Method

Pipeline Overview

Object Segmentation — SAM2 generates per-frame binary masks for the target object via prompt-guided tracking.
Diffusion Inpainting — Stable Diffusion inpainting with ControlNet conditioning fills masked regions, generating the replacement object in context.
Motion-Aware Warping — RAFT optical-flow-derived similarity transforms warp the generated object to match inter-frame motion.
Compositing — Alpha-blended composition produces the final output video.

Mathematical Formulation

Similarity Transform

Each frame's object pose is described by a similarity transform $$T_t(x) = s_t \, R(\theta_t) \, x + b_t$$, where $s_t$ is the scale factor, $R(\theta_t)$ is a 2D rotation matrix, and $b_t$ is the translation vector.

Optical Flow Warping

Given dense optical flow $F_{t \to t+1}: \mathbb{R}^2 \to \mathbb{R}^2$ between consecutive frames, we warp the replacement object mask:

$$\hat{I}_{t+1}(p) = I_t\bigl(p + F_{t \to t+1}(p)\bigr)$$

Warping-Consistency Error

We measure temporal consistency via the warping error across frames:

$$E_{\text{warp}} = \frac{1}{|\Omega|} \sum_{p \in \Omega} \bigl\| I_{t+1}(p) - \hat{I}_{t+1}(p) \bigr\|_2$$

where $\Omega$ is the set of valid (non-occluded) pixels.

Mask Propagation Quality

We evaluate mask quality using Intersection over Union: $$\text{IoU} = \frac{|M_{\text{pred}} \cap M_{\text{gt}}|}{|M_{\text{pred}} \cup M_{\text{gt}}|}$$ and the Dice coefficient: $$\text{Dice} = \frac{2 |M_{\text{pred}} \cap M_{\text{gt}}|}{|M_{\text{pred}}| + |M_{\text{gt}}|}$$

SAM2 vs. YOLO Mask Propagation

SAM2

Prompt-guided tracking with memory attention
Higher IoU on deformable objects
Slower per-frame inference than YOLO

YOLOv8-seg

Per-frame instance segmentation
Faster inference than SAM2
Lower mask quality on non-rigid objects

Related Work

Limitations Identified by Hayk Minasyan

The following video demonstrations, produced by Hayk Minasyan based on the Shin et al. research, expose key failure modes of the per-frame diffusion pipeline when applied to real-world video content. These results directly informed our critical review.

01

Non-Rigid Motion Failure

The similarity-transform motion model cannot represent articulated or deformable motion, causing severe distortion when applied to non-rigid objects.

02

Optical Flow Artifacts

RAFT-based warping introduces blurring and stretching under fast or complex motion, with degraded performance on real-content videos compared to synthetic training data.

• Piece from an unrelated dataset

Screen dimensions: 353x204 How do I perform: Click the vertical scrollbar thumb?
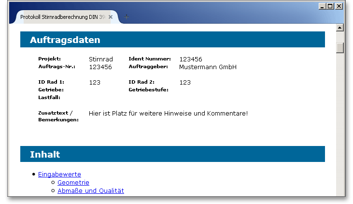[x=339, y=48]
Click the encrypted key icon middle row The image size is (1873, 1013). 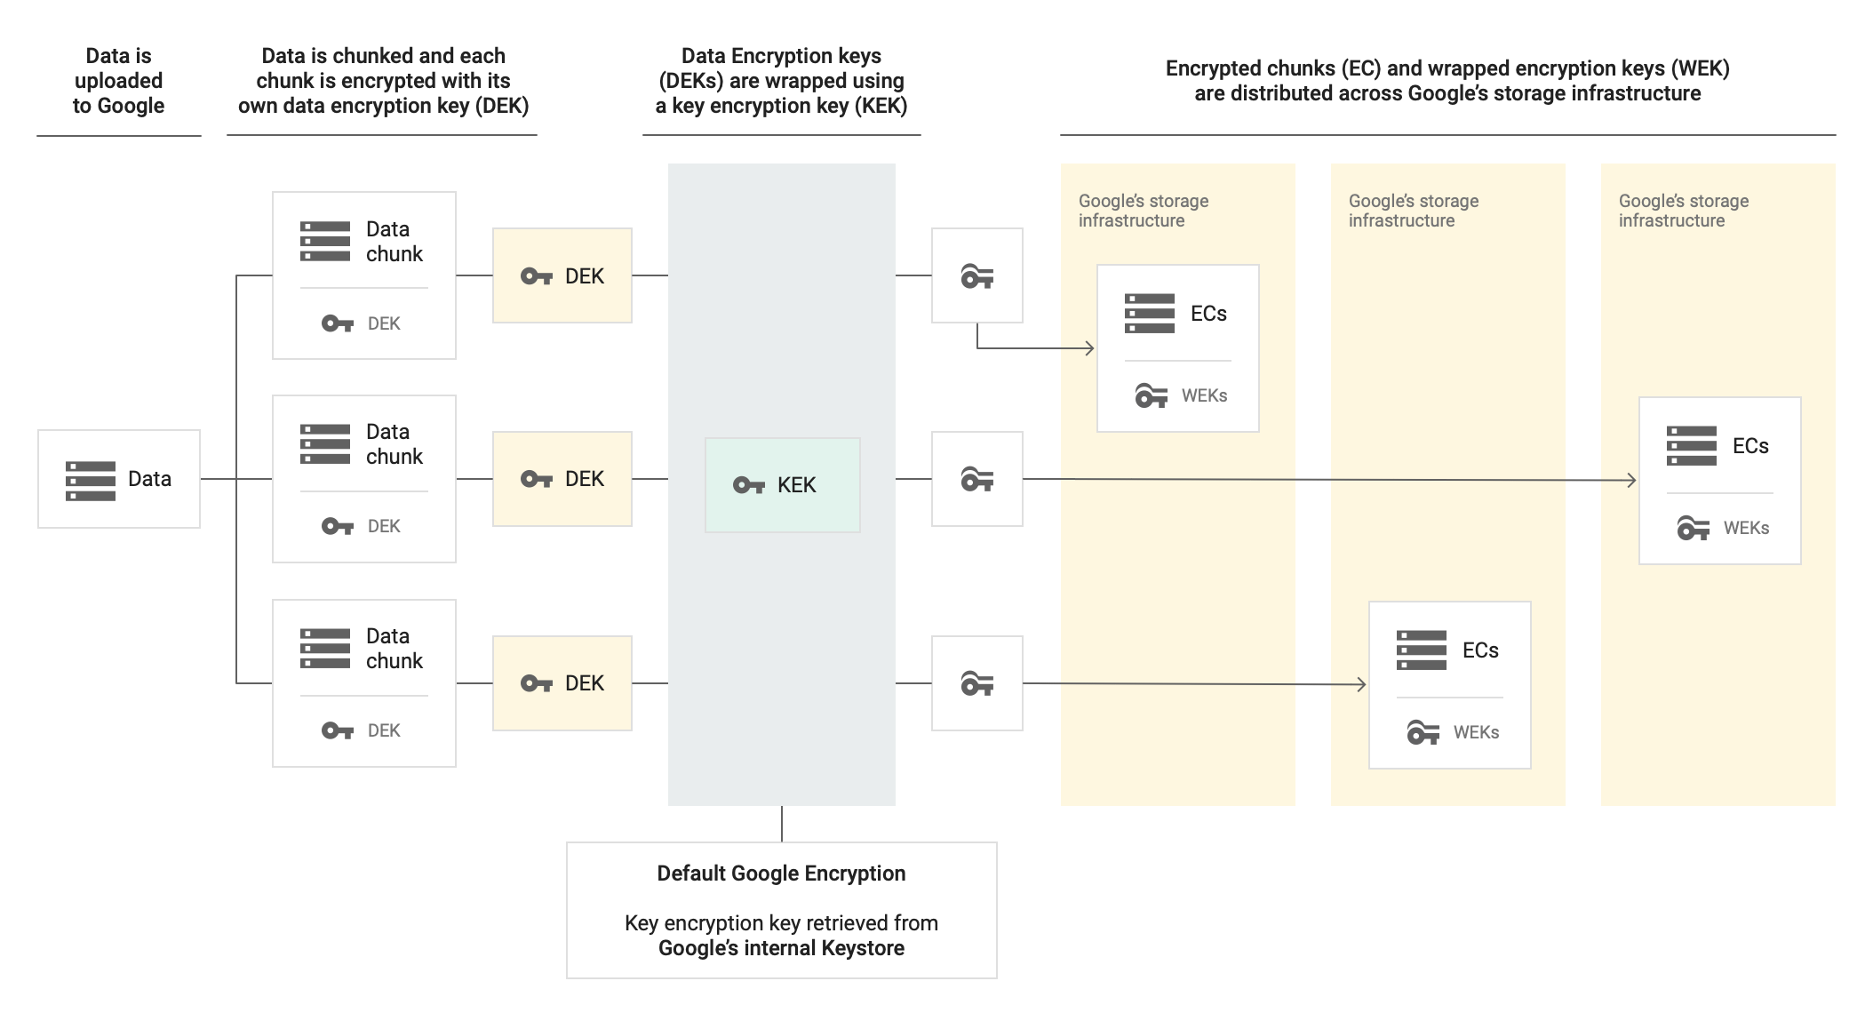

Supplementary Qualitative Reproduction

As a qualitative supplement to our critical review, we ran an independent notebook experiment reproducing the thesis pipeline. The results below visually confirm the central failure mode discussed throughout the review.

12-frame grid showing progressive appearance drift: a cat is replaced by a stylized toy that changes color, shape, and identity across frames

12-Frame Object Replacement Sequence

A small cat in the source clip is progressively replaced by a stylized toy-like character. Coarse spatial localization is largely maintained — the edited object stays in approximately the correct ground-plane region across frames. However, object identity is not temporally stable: the replacement drifts from a cat-like yellow object in earlier frames toward a red, rounded robot-like character in later frames.

This behavior is qualitatively consistent with the review's main critique: auxiliary controls around frame-wise generation can preserve rough spatial placement while still failing to enforce stable cross-frame appearance. The grid supports the argument that coarse motion transfer alone does not guarantee temporal appearance consistency.

Next Steps

Integrate depth-aware warping for parallax-correct object insertion in 3D scenes.
Explore diffusion-based video generation models (e.g., SVD) for end-to-end replacement.
Benchmark on DAVIS and YouTube-VOS datasets for standardized comparison.
Investigate 3D Gaussian Splatting approaches for improved temporal consistency.